* [Your assignment] Your job is to give again, exactly and with no additions, the lines in the records below from the one with "Viewport: 1568px width, 784px height." through the one with "Where should I", both included. Omit the pictures.

* [Input]
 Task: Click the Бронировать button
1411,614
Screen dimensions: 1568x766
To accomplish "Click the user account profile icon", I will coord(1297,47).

==

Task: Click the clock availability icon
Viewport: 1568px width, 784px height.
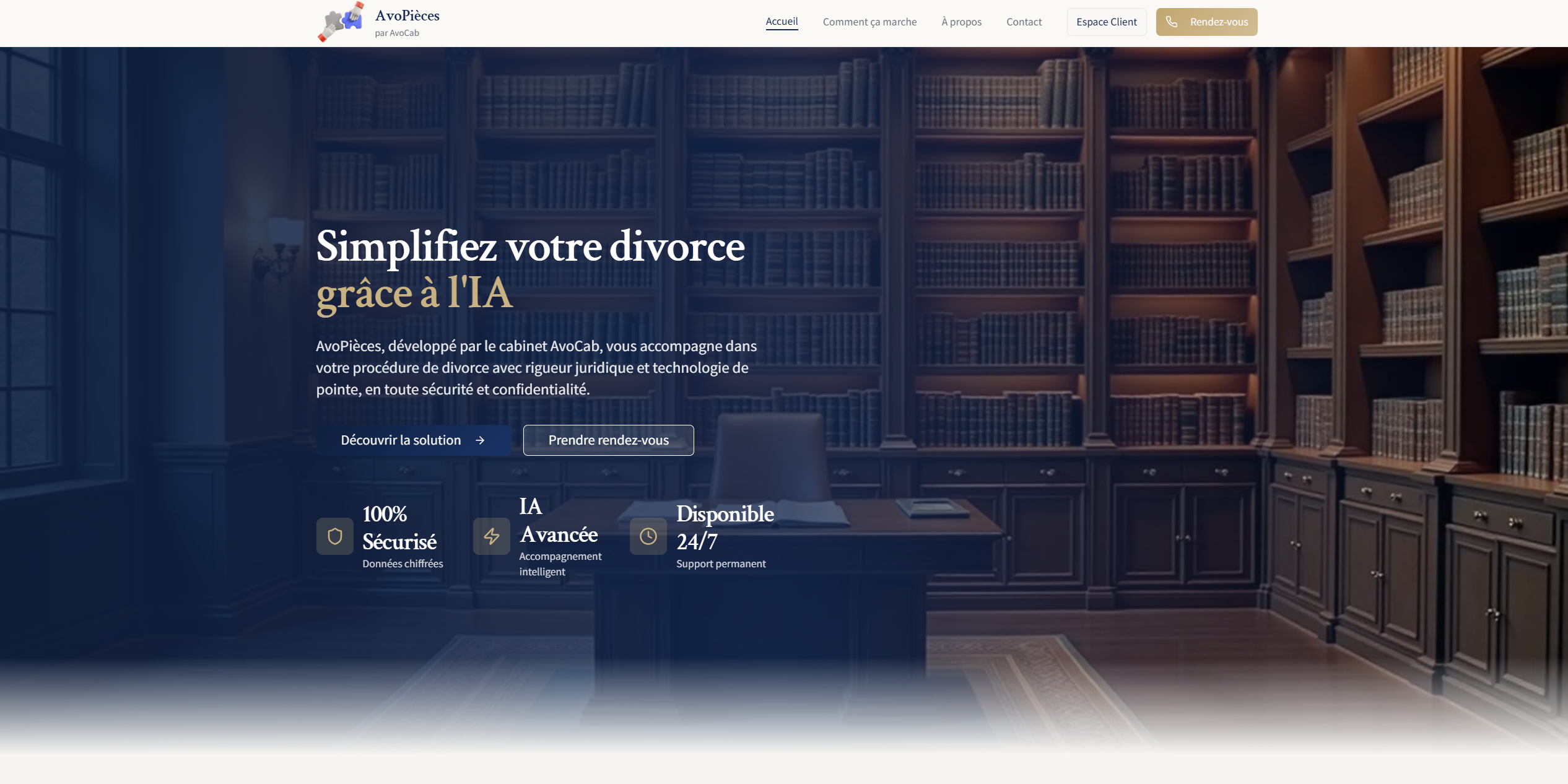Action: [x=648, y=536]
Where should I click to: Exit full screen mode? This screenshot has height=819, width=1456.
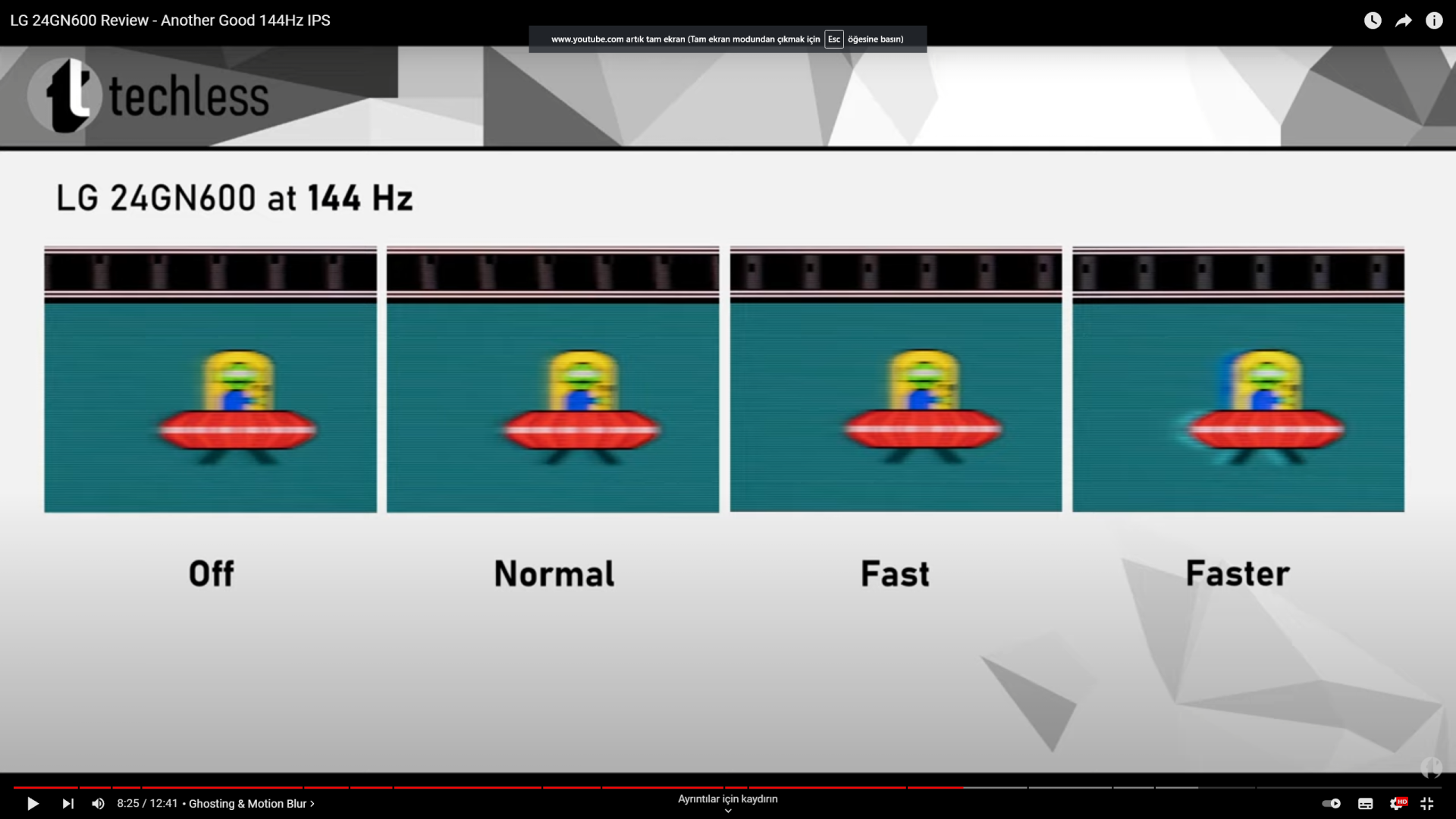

* [Response]
Viewport: 1568px width, 784px height.
Action: [x=648, y=536]
Where should I click to: Exit full screen mode? This screenshot has height=819, width=1456.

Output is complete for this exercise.